一月六日 朝食後、岩崎弥太郎は下許しももと武兵衛と外出したものの、目的の久松善兵衛と二宮如山(敬作。シーボルトの弟子)には「不遇会えず」。午後、清人が集まって人を饗するというので、中沢と下許を誘って福済寺ふくさいじに登ります。眺望は「絶桂」だったものの、すでに清人たちは散会、ここでも空振りでした。

 そのまま市街に出て出島に行き、オランダ商館前や「唐館」の前を通って、港の裏から「蛮船」を望見します。下許は疲れたので去りたいと言い出し、やがて「疾走」して二人の前から姿を消します。そこに、坂本龍馬ファンにはお馴染みの商人が現れます。

その後間もなく、小曾根こぞね六郎乾堂けんどうと思いがけなく出会った。小曾根が言うのに、これから大浦に新築している(埋め立て地を造っている)場所に行くが、一緒に行く気はあるか、と聞かれた。弥太郎らは喜んで六郎の後について行き、新築場に来た。この「新築」は、六郎が将来の商売を考え、ここに倉庫を置くために、自力で海に臨む土地を築いているが、まだ完成していない(と語った)

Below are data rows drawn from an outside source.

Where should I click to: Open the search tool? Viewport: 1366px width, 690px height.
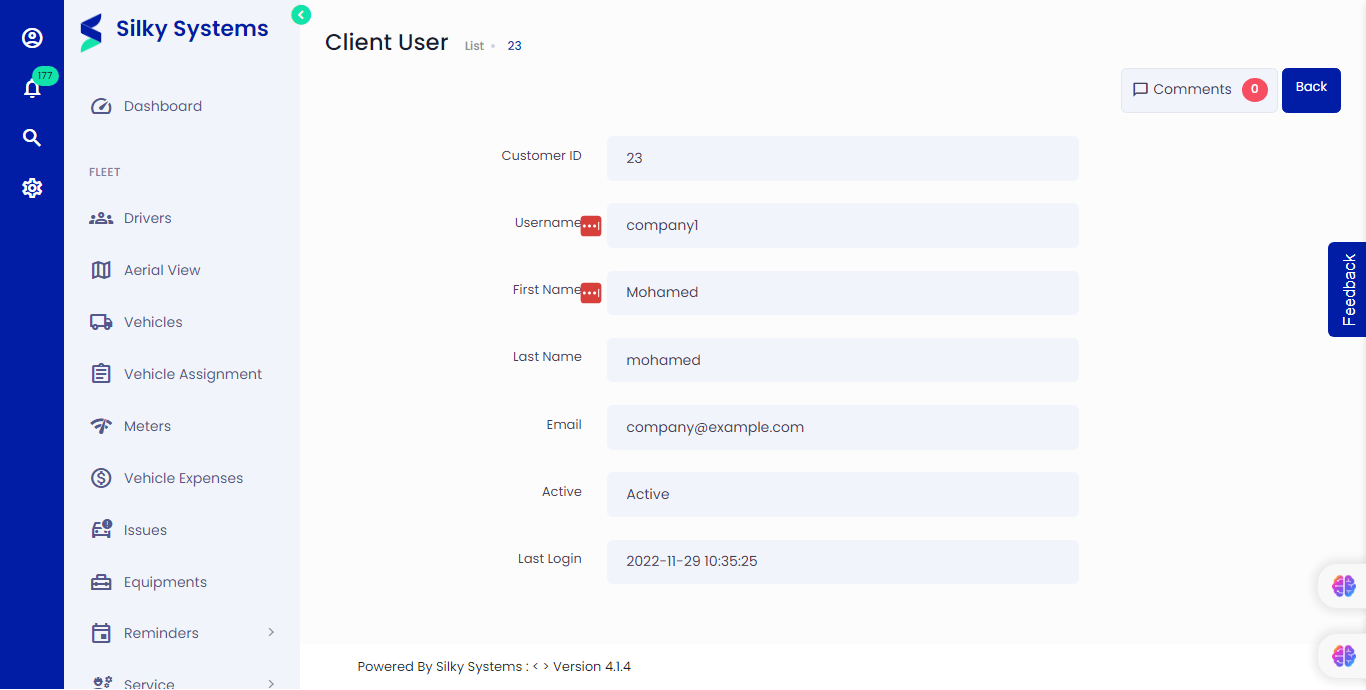coord(32,137)
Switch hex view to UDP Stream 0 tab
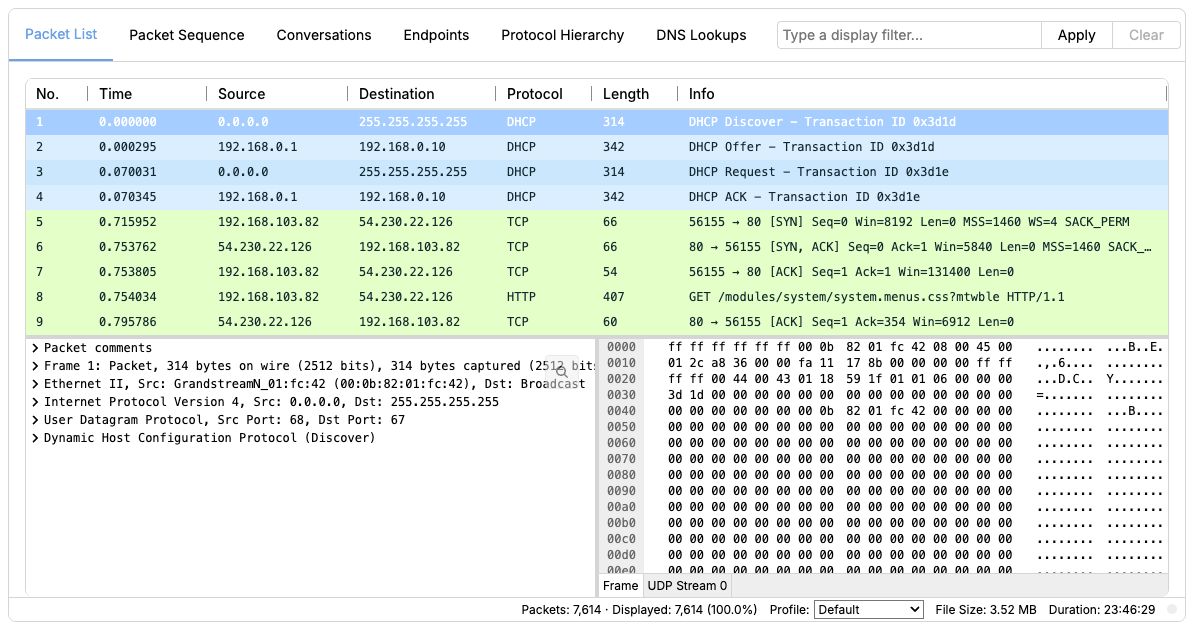 tap(687, 586)
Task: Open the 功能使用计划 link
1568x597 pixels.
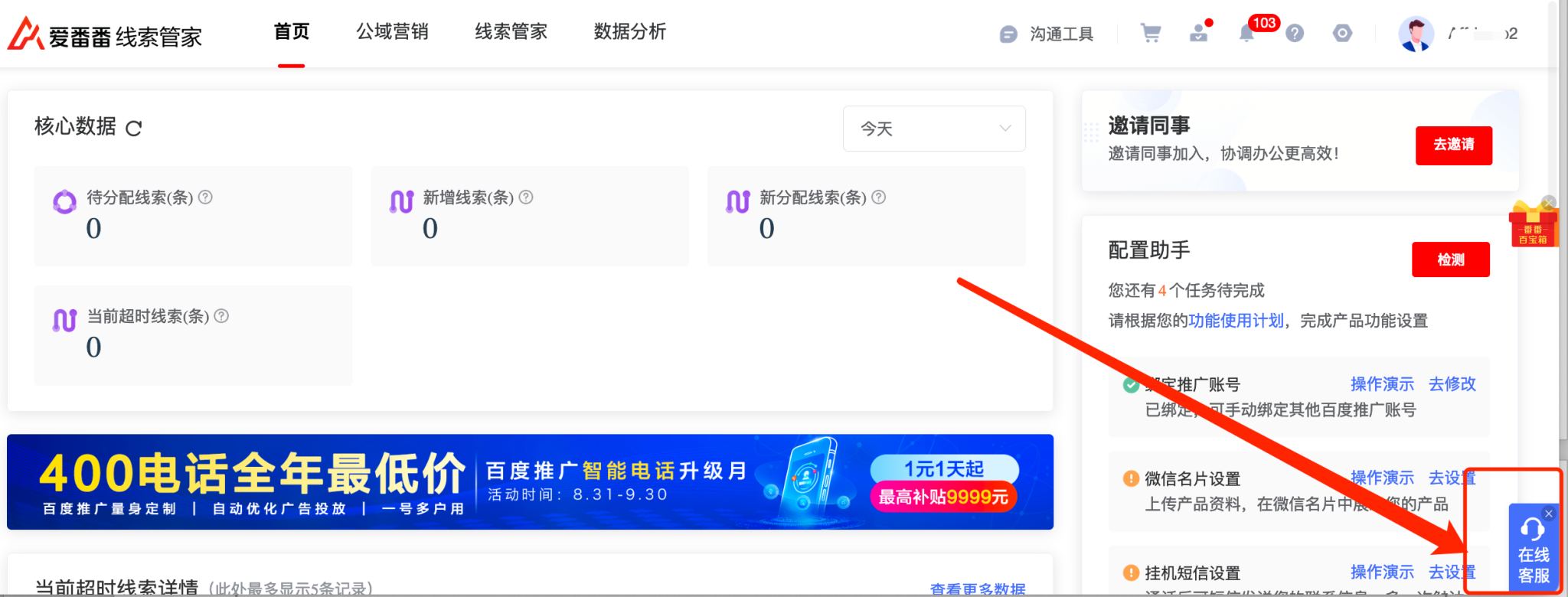Action: [x=1236, y=321]
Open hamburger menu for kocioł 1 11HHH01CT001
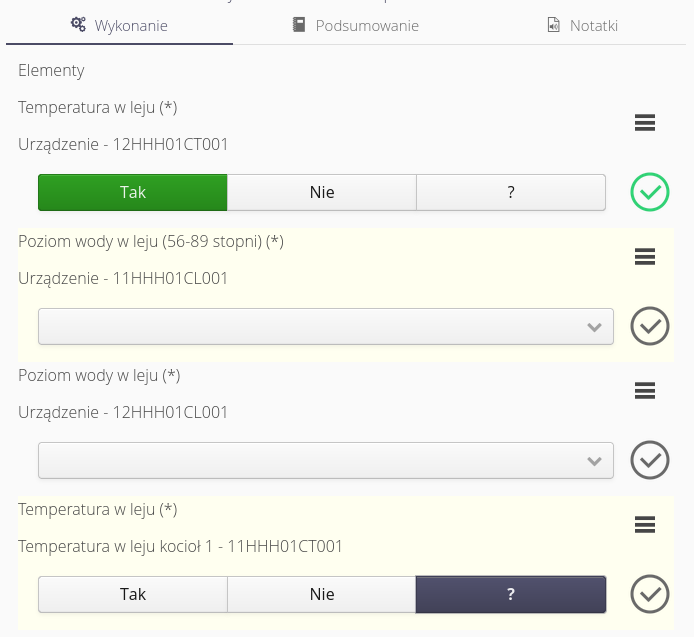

 小曾根乾堂は長崎の有力な商人で、幕末史では坂本龍馬や海援隊を後援したことで知られます。この時はまだ、海援隊の前身亀山社中すら結成以前。弥太郎は長崎到着後一ヶ月の間に小曾根と知り合いになっていたようです。

 小曾根乾堂の名は、坂本龍馬や勝海舟と共に幕末史に登場します。現在の長崎市小曽根町は、小曾根が埋め立て地を築いたことに由来します。弥太郎の日記は、埋め立て進行中の同地に関する貴重な証言と言えるでしょう。
 なお、「小曾根」の表記は普通「小曽根」ですが、ここでは岩崎弥太郎の日記刊本の表記に従います。

 弥太郎らは、小曾根に誘われて料亭に行きます。ここで、弥太郎は日記中にちょっとした情景描写を差しはさみます。何気なく読み過ごしそうですが、後の時代の小説や随筆の文章を思わせる描写の挿入の仕方です。こんな文章を書く人、弥太郎以前にいたでしょうか……? 

巳屋に至ると、あにはからんや六郎の兄弟と越前国の人某が団欒だんらんし杯をついでいた。夕陽が窓から射し込み、とても温かい。続けて数杯を味わい辞去した。

 その後、丸山の待合に行き「心事」を(中沢と)語り合います。帰宿後、弥太郎は同宿の者に漢文の読み方を教えました(授句読)。弥太郎は土佐で漢学塾を開いていたことがあり、同宿者から学問の師匠格とみられていたようです。

この記事が気に入ったらサポートをしてみませんか?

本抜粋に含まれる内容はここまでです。